Based on this, it’s no wonder that many marketers are worried. What will happen with open rates? What will happen with response times if consumers start to shift viewing habits and “reserve” a time to read content on other tabs? What does this mean for email timing?
As with other evolutions in media consumption (let’s recall the unease over mobile), there are certainly adjustments marketers, fundraisers and program and event managers will have to make. Below are 5 ways to proactively start managing the impact of the Gmail tabs rollout:
- Understand the potential impact to you and your organization. Work with your email vendor or CRM system to understand what percent of your usable file has a Gmail address. Understand how “active” that segment is—Are they the majority of your openers? Donors? Activists? This will allow you to get a real understanding of the potential impact to you if constituents do in fact change their email reading habits.
- If you’re not already, buckle down on measurement like your life depends on it. Start tracking open rates by ISP and email provider. In order to know what to do, you need to understand whether anything is changing. Are you seeing lower open rates or the same open rates but with a difference in response timing?
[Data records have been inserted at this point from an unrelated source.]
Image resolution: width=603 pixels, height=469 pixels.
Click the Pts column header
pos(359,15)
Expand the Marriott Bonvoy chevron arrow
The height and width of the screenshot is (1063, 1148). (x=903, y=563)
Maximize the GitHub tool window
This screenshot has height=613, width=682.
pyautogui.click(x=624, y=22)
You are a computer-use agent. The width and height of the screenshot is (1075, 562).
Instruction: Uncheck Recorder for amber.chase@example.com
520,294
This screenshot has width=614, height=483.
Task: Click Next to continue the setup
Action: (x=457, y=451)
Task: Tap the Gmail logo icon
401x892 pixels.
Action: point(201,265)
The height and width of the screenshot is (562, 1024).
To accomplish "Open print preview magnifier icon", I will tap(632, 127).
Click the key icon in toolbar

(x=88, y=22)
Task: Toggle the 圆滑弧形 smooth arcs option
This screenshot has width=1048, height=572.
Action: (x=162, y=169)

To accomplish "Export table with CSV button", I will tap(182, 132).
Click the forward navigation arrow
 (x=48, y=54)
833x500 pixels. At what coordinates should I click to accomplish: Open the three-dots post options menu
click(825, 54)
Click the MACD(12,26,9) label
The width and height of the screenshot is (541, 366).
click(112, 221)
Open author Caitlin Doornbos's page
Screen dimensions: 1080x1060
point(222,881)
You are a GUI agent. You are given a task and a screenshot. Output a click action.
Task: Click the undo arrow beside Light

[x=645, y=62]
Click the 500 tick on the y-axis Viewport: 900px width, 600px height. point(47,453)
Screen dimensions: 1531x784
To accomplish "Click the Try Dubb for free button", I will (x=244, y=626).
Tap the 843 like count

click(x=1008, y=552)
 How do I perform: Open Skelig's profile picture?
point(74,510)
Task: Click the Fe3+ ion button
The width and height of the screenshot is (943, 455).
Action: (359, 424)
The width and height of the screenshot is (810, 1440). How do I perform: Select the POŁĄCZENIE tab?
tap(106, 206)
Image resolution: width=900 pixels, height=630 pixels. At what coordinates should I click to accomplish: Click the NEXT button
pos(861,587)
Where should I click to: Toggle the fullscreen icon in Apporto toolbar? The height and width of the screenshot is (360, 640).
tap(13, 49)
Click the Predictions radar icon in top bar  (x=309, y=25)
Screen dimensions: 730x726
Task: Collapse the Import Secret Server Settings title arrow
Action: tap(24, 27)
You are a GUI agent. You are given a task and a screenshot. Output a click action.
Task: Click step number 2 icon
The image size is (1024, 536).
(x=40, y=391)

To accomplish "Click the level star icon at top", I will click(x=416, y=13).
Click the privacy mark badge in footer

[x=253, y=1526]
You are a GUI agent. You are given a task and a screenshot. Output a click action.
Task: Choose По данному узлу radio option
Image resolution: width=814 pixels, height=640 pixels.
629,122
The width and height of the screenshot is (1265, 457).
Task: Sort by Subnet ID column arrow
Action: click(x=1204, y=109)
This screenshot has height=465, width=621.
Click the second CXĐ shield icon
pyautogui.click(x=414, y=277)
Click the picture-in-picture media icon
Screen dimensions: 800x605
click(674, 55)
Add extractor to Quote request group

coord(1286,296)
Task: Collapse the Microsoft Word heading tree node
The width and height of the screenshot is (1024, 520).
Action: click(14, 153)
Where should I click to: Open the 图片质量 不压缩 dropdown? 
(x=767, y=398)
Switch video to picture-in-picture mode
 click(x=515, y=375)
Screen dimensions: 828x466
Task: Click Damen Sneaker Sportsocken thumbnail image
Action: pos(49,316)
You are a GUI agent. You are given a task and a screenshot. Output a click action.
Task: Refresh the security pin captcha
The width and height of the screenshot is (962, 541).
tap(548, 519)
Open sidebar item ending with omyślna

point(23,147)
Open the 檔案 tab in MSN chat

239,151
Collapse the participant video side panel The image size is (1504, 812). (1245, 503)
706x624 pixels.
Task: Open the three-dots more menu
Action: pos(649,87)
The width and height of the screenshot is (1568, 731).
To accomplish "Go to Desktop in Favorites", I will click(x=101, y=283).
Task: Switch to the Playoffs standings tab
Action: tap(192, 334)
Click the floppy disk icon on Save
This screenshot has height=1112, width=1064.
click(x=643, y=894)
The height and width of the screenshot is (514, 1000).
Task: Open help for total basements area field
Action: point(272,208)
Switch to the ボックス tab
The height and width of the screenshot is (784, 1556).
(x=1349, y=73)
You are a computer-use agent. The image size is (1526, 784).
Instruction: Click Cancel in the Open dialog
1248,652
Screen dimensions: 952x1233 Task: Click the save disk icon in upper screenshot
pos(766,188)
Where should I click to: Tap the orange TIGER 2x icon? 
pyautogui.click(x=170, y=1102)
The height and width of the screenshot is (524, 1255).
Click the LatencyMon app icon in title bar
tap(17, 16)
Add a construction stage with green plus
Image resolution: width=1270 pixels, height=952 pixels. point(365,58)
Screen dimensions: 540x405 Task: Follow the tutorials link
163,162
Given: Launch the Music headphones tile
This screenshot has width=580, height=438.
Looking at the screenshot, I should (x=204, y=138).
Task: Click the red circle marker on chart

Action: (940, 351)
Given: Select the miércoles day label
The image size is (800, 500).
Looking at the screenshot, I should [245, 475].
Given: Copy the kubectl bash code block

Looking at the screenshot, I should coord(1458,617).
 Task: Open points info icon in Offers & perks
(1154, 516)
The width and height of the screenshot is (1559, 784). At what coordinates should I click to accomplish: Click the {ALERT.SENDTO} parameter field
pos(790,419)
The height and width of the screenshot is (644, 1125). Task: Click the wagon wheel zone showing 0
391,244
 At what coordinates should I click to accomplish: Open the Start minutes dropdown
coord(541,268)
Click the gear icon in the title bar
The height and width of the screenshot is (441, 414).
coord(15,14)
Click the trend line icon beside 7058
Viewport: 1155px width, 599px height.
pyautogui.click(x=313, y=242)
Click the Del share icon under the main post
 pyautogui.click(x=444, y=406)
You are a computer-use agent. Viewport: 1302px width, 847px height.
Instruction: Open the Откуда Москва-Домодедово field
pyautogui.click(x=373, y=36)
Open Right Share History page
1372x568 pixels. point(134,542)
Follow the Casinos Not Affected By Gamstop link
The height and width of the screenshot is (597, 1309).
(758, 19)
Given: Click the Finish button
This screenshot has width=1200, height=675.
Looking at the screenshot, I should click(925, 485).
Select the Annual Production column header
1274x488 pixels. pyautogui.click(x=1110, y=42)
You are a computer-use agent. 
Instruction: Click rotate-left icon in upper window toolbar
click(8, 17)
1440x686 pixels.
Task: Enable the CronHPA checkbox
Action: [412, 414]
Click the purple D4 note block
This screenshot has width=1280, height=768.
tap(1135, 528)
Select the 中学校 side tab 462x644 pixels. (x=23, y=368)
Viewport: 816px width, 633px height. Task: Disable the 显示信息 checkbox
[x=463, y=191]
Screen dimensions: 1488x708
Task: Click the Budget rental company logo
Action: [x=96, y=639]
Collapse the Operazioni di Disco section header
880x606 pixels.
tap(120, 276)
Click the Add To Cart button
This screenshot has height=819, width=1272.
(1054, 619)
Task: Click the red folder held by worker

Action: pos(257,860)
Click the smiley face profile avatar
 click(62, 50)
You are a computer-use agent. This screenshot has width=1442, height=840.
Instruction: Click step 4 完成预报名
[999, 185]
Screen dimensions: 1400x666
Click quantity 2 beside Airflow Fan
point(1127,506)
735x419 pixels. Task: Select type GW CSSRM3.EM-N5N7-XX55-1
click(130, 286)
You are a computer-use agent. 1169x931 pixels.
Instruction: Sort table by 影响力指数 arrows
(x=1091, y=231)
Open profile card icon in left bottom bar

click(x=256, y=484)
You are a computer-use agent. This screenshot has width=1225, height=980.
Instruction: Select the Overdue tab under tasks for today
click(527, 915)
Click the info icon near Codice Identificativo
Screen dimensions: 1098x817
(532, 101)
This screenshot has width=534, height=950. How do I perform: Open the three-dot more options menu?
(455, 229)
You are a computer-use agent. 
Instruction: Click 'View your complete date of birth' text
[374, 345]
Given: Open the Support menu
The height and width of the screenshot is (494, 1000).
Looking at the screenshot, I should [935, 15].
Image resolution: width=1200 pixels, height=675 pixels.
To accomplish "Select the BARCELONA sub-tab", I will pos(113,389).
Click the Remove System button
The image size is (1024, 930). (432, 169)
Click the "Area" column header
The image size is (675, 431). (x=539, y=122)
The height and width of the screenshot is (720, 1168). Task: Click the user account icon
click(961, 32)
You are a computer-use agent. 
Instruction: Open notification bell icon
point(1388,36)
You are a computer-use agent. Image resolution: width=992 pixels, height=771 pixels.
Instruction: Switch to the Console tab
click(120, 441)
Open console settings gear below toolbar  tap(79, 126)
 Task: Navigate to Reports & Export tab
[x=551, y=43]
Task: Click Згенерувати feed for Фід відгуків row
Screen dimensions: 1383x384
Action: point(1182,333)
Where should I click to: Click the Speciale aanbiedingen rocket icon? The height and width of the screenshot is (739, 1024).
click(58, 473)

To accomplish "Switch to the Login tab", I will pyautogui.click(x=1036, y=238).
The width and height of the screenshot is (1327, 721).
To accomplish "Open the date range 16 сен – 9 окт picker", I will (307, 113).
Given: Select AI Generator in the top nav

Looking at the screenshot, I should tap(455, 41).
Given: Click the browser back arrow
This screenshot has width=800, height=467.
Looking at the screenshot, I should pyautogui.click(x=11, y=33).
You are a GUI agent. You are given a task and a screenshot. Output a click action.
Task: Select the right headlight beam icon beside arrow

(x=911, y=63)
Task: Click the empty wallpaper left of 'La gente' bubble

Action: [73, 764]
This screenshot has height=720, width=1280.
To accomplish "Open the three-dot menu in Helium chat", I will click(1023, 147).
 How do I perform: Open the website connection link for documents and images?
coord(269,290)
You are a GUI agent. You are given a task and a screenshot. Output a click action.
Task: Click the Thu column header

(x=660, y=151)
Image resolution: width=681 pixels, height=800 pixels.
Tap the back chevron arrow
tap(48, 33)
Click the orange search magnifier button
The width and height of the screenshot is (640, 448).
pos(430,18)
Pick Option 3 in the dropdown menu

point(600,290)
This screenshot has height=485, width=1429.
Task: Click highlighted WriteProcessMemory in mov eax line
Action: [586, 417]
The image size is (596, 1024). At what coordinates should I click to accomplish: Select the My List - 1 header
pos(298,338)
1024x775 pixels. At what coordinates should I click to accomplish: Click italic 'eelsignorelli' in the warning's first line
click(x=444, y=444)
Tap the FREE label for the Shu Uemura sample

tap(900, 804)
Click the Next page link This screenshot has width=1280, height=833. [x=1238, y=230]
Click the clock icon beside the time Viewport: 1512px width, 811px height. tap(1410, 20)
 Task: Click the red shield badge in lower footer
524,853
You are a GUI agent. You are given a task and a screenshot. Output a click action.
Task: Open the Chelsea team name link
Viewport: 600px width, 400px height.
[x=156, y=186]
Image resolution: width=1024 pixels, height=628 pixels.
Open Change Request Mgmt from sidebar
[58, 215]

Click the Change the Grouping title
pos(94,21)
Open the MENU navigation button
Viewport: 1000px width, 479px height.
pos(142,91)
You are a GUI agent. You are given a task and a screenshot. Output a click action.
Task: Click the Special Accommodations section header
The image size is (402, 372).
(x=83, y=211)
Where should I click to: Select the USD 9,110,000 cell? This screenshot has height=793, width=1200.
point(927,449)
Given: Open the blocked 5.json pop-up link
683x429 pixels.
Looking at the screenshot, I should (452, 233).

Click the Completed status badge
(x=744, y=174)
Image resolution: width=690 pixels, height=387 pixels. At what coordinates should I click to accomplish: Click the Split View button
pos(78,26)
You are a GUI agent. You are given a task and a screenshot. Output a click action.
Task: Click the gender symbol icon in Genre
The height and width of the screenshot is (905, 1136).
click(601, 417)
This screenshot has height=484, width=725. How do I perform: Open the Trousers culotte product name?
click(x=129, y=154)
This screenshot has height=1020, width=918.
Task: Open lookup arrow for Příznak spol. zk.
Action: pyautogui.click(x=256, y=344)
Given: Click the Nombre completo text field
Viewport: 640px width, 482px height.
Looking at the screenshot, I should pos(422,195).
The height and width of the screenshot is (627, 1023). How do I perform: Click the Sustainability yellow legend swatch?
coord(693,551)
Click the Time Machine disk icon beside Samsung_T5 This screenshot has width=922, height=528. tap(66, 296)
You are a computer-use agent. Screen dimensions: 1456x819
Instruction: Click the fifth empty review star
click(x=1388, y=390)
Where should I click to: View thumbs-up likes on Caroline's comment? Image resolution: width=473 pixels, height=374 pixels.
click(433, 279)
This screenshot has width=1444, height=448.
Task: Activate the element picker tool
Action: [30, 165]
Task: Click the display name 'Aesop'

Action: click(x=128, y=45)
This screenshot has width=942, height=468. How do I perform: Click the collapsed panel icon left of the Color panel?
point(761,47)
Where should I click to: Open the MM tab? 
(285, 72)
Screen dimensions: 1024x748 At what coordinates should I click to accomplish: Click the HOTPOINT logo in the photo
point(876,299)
Because it’s so new, the jury is still out on whether there is a discernable shift in behavior (some report yes, others no), so make sure you start to build your own benchmark for Gmail performance, if you haven’t already.
- Be proactive: reach out to your Gmail segment specifically around this change. Ask your constituents to move your emails into their primary tab if they are not seeing them there already. This is simple to do. Provide instructional information or point them to the info Google has provided on how to do this.
- If you haven’t already, commit to good content and constituent cultivation. If you are still only communicating fundraising requests, consider how this impacts your email categorization. Providing timely, compelling information in addition to your “ask”—whether the ask is to donate, join, participate or advocate—makes you more relevant to your constituent regardless of what tab your email ends up in. If constituents are seeking out and expecting to hear from you, they will go looking if they haven’t heard from you in a while. If the expectation is you are just going to ask for something yet again, they will be glad to banish your messages to a less prominent tab. Make sure you have a robust and useful welcome series in place. Provide regular updates on the impact of their donation and success stories. Provide opportunities to engage and reach out so they feel like a part of your organization.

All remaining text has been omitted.